Excerpts from a dataset:
◇ ◇ ◇

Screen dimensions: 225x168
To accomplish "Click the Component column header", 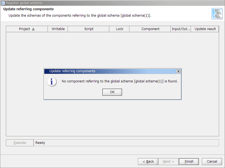I will pos(150,29).
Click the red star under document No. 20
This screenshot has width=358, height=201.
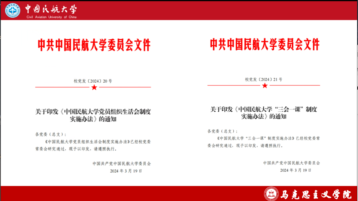tap(94, 88)
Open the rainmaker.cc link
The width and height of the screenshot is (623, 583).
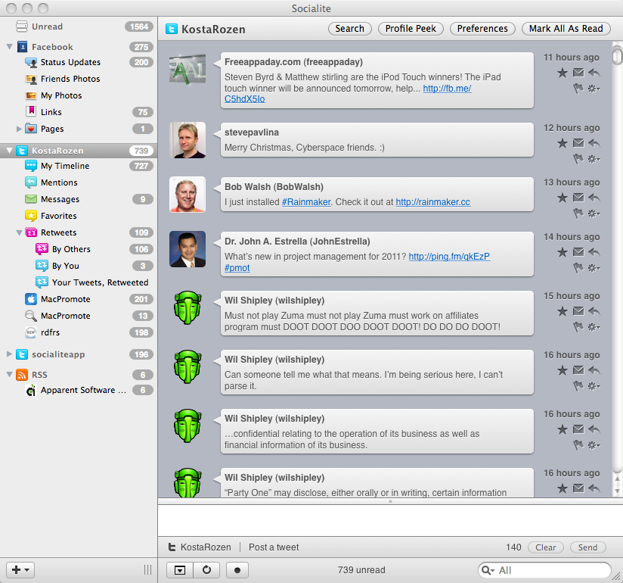(x=432, y=201)
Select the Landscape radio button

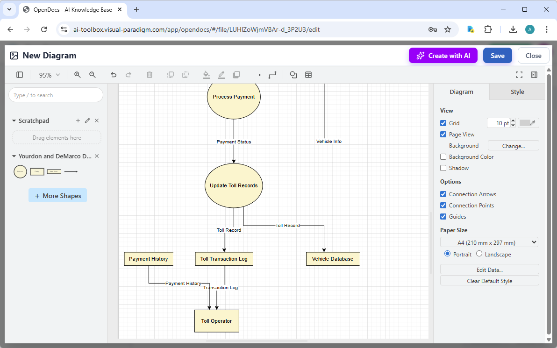(479, 254)
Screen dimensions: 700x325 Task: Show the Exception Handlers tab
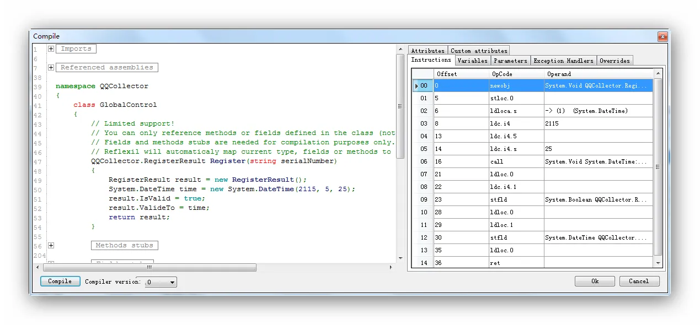(x=563, y=61)
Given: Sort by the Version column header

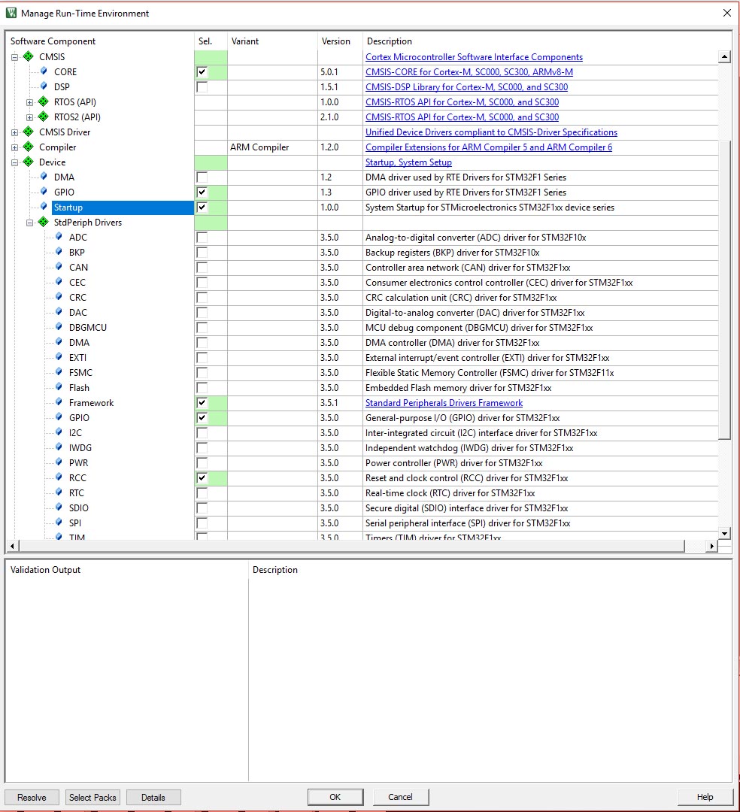Looking at the screenshot, I should [x=336, y=41].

◇ ◇ ◇

* _What the exercise asks_: Transcribe nothing but the lines from the one containing "Open the rainmaker.cc link" through the final line of the records, exactly as written and without pictures.

* _Problem solution_:
Open the rainmaker.cc link
The width and height of the screenshot is (623, 583).
(x=432, y=201)
Select the Landscape radio button

(479, 254)
Screen dimensions: 700x325 Task: Show the Exception Handlers tab
(x=563, y=61)
Given: Sort by the Version column header

Looking at the screenshot, I should [x=336, y=41].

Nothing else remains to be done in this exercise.